§ **Problems and tasks**
- A) Based on the query rewriting page, explain why embedding models alone cannot fully close the gap between how users phrase questions and how documents are worded.
- B) What temperature does the query rewriting page set for the LLM that reformulates queries?
- C) Transcribe the query rewriting page, everything from "reformulations = [line.strip()" down to "reformulations = rewrite_query(original)".

§ **Text passage**
*** Block opens ***

06. Query Rewriting
Query rewriting transforms user queries to better match document vocabulary and structure. Real users ask questions with informal language; documents use precise terminology. Query rewriting bridges this gap.
Why Query Rewriting Is Necessary
Users don't speak the language of your documents. A user might ask "Can I expense my client lunch?" while documents say "Business meal expenditures require pre-approval for amounts exceeding $50 per person." The vocabulary is mismatched even though the semantic content overlaps.
Embedding models handle some vocabulary mismatch through semantic generalization, but they have limits. A financial report embedding doesn't necessarily connect "profit" with "net income" in task-specific ways. Domain jargon often appears in documents but not in training data for general embedding models.
Query Rewriting with LLMs
The most effective approach uses an LLM to reformulate the query. The LLM understands both the user's intent and typical document phrasing:
from langchain_openai import ChatOpenAI
from langchain.prompts import PromptTemplate
from langchain_core.output_queries import RunnableGeneratingOutputParser
QUERY_REWRITE_TEMPLATE = """You are a query reformulation assistant for a RAG system.
The user asked: {query}
Your task is to reformulate this query to match how information is typically written in formal documents.
Consider:
1. Technical terminology the documents might use
2. Complete phrases instead of abbreviations or informal speech
3. Topic-complete queries (what concept is the user actually asking about?)
Generate 2-3 alternative reformulations that are semantically equivalent but phrased differently.
Output each reformulation on a new line.
"""
llm = ChatOpenAI(model="gpt-4o", temperature=0.3)
rewrite_prompt = PromptTemplate.from_template(QUERY_REWRITE_TEMPLATE)
rewrite_chain = rewrite_prompt | llm
def rewrite_query(query):
response = rewrite_chain.invoke({"query": query})
reformulations = [line.strip() for line in response.content.split('\n') if line.strip()]
return reformulations
# Example usage
original = "Can I expense my client dinner?"
reformulations = rewrite_query(original)
# Output might include:
# - "Business meal expenditure policy and pre-approval requirements"
# - "Client dinner expense reimbursement limits"
# - "Business entertainment expense guidelines"

*** Block closes ***

§ **Dataset**

*** Block opens ***

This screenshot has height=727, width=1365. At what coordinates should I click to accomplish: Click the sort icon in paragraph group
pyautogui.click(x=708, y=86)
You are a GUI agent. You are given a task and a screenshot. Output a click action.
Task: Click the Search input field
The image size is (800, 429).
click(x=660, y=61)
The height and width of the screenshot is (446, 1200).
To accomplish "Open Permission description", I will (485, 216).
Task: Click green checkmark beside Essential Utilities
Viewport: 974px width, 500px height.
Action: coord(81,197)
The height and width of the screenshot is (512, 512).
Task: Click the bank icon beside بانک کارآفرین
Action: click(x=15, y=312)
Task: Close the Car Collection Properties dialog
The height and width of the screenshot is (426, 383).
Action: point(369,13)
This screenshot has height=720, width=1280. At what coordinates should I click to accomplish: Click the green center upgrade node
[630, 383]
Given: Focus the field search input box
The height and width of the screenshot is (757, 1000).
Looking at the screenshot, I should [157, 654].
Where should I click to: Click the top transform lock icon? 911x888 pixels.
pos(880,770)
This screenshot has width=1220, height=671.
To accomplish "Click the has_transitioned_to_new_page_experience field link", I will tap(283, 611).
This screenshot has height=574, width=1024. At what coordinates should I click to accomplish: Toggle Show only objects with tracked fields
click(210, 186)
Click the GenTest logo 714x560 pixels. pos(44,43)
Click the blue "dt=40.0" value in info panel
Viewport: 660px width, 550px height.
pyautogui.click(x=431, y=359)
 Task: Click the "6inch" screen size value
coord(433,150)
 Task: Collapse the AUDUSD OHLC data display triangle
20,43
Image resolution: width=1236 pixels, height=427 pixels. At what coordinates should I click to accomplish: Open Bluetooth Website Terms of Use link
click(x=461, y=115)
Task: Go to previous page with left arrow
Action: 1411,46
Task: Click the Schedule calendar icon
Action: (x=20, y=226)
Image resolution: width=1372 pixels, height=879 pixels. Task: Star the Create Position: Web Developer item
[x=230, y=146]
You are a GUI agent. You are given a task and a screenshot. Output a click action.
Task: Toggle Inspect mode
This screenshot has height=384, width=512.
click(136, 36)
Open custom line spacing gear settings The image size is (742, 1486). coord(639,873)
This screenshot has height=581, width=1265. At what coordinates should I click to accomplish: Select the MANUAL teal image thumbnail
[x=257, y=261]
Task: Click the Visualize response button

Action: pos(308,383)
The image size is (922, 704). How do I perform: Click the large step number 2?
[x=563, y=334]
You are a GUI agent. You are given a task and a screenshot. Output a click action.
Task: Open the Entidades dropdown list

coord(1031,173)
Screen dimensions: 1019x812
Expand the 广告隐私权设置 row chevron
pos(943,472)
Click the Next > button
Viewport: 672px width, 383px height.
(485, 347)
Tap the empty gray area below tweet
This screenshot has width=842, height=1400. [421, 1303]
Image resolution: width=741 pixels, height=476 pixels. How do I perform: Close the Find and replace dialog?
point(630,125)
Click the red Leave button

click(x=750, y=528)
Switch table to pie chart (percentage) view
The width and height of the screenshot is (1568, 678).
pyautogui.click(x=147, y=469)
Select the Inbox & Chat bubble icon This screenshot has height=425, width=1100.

*** Block closes ***

§ **Answers to the exercises**
- A) Embedding models handle some vocabulary mismatch through semantic generalization, but that ability has limits. For example, a financial report embedding does not necessarily connect "profit" with "net income" in task-specific ways. Domain jargon also often appears in documents but not in the training data of general embedding models.

- B) 0.3

- C)
reformulations = [line.strip() for line in response.content.split('\n') if line.strip()]
return reformulations
# Example usage
original = "Can I expense my client dinner?"
reformulations = rewrite_query(original)